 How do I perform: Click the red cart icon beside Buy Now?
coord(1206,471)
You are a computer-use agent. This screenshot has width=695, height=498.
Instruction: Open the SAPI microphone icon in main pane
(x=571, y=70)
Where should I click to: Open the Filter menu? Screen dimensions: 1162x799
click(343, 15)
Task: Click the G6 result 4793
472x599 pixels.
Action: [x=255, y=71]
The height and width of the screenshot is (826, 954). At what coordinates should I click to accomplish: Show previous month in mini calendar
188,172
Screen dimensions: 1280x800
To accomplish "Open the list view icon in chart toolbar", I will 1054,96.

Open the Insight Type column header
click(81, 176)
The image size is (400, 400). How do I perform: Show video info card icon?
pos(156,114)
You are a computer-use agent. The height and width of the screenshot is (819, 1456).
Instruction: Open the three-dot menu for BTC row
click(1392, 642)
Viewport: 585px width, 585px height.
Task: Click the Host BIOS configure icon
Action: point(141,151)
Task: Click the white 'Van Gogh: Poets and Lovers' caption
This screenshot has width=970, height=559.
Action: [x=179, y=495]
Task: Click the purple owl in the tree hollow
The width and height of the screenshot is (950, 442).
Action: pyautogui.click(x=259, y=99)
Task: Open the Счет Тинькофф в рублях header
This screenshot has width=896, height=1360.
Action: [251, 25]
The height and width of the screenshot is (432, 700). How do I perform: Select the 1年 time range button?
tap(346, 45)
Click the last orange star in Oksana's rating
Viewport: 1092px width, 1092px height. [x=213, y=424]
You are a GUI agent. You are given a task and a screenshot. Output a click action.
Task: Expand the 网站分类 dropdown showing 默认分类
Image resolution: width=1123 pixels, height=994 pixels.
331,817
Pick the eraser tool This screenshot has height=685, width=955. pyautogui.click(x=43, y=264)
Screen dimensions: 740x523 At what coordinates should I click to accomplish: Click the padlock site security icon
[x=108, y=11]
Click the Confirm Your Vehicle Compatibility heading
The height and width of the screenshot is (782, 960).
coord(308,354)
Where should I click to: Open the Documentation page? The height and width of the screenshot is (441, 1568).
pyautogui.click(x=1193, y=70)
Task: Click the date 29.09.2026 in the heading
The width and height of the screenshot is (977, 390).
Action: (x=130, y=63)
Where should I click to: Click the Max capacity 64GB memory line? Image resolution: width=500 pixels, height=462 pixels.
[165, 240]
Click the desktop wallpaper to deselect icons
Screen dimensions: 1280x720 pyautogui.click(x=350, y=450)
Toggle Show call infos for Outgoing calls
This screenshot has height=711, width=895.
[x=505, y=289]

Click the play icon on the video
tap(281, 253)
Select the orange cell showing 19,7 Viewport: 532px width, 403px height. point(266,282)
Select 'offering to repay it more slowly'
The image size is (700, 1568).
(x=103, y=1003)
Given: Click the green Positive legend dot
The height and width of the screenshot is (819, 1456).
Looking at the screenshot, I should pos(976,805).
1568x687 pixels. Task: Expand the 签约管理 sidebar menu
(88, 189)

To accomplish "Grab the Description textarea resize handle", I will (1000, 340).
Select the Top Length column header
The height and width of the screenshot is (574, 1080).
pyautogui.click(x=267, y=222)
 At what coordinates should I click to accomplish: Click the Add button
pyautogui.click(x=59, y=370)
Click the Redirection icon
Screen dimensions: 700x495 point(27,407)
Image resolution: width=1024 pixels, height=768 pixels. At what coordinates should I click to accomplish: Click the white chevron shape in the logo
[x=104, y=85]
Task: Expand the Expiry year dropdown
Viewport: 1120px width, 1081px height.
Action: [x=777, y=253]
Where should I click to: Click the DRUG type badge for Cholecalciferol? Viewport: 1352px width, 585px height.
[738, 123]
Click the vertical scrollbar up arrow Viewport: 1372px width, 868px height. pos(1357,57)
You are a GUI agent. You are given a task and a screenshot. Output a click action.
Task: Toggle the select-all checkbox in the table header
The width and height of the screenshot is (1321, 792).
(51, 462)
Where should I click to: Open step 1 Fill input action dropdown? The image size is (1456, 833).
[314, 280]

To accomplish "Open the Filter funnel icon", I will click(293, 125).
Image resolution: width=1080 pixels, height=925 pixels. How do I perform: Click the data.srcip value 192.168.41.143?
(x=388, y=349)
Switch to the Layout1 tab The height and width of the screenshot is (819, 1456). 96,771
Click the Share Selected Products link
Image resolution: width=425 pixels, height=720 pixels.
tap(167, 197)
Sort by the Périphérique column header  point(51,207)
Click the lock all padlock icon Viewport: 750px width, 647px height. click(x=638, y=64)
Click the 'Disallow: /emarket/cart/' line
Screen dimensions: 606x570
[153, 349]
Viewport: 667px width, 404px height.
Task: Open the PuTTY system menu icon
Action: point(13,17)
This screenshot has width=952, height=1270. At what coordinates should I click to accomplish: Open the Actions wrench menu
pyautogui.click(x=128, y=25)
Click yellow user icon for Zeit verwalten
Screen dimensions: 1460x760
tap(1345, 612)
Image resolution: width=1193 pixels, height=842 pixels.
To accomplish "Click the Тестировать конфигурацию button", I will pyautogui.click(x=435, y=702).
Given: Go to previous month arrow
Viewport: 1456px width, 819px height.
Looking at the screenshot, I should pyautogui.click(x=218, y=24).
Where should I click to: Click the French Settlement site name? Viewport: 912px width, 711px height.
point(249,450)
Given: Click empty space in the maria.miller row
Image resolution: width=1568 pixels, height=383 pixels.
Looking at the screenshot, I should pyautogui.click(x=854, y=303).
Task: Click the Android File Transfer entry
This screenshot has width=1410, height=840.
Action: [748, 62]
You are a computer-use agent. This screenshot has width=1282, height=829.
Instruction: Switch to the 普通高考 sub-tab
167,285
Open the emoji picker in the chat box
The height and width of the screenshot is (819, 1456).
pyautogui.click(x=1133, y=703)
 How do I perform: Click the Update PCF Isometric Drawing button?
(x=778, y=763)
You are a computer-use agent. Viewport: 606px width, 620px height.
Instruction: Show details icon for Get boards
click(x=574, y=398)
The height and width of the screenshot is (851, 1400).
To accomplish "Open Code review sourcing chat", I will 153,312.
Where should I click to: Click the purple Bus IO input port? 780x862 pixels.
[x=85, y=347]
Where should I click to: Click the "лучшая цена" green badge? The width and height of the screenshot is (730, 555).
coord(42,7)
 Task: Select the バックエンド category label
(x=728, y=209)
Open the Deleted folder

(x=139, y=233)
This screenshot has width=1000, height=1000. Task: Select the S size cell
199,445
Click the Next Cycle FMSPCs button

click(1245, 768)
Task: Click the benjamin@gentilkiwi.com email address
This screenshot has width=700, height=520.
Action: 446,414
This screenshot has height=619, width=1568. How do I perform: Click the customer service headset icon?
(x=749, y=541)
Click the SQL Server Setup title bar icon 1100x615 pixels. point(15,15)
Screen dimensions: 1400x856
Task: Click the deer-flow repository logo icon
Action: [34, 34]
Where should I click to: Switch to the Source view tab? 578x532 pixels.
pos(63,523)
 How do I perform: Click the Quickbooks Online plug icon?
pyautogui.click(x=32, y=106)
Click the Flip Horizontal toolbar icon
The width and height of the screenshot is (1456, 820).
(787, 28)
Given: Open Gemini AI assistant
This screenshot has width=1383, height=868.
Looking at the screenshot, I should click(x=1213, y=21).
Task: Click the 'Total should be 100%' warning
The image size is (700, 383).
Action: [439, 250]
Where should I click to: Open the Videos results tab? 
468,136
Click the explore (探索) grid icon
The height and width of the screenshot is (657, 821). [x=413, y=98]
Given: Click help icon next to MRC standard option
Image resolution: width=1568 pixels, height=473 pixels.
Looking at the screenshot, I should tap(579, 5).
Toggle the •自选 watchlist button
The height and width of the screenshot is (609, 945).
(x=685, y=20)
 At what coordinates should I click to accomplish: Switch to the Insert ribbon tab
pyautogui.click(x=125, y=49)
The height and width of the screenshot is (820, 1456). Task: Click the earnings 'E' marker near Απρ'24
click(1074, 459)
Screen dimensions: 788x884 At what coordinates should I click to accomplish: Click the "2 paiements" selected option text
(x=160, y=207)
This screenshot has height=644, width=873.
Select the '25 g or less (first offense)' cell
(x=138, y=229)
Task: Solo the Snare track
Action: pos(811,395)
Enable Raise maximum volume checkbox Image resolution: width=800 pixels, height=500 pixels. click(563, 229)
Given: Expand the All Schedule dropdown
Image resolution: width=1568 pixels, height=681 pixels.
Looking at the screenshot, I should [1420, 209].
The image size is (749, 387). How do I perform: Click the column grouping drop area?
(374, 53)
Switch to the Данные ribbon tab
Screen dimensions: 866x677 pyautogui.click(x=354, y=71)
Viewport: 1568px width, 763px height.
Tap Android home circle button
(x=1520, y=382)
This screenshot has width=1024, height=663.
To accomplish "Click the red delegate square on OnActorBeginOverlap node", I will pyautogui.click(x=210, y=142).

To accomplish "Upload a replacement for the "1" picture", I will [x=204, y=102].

__The problem__. Retype the items from the line containing "has width=695, height=498." through the line containing "tap(346, 45)" exactly as they appear.

__The result__.
You are a computer-use agent. This screenshot has width=695, height=498.
Instruction: Open the SAPI microphone icon in main pane
(x=571, y=70)
Where should I click to: Open the Filter menu? Screen dimensions: 1162x799
click(343, 15)
Task: Click the G6 result 4793
472x599 pixels.
Action: [x=255, y=71]
The height and width of the screenshot is (826, 954). At what coordinates should I click to accomplish: Show previous month in mini calendar
188,172
Screen dimensions: 1280x800
To accomplish "Open the list view icon in chart toolbar", I will 1054,96.

Open the Insight Type column header
click(81, 176)
The image size is (400, 400). How do I perform: Show video info card icon?
pos(156,114)
You are a computer-use agent. The height and width of the screenshot is (819, 1456).
Instruction: Open the three-dot menu for BTC row
click(1392, 642)
Viewport: 585px width, 585px height.
Task: Click the Host BIOS configure icon
Action: point(141,151)
Task: Click the white 'Van Gogh: Poets and Lovers' caption
This screenshot has width=970, height=559.
Action: [x=179, y=495]
Task: Click the purple owl in the tree hollow
The width and height of the screenshot is (950, 442).
Action: pyautogui.click(x=259, y=99)
Task: Open the Счет Тинькофф в рублях header
This screenshot has width=896, height=1360.
Action: [251, 25]
The height and width of the screenshot is (432, 700). How do I perform: Select the 1年 time range button?
tap(346, 45)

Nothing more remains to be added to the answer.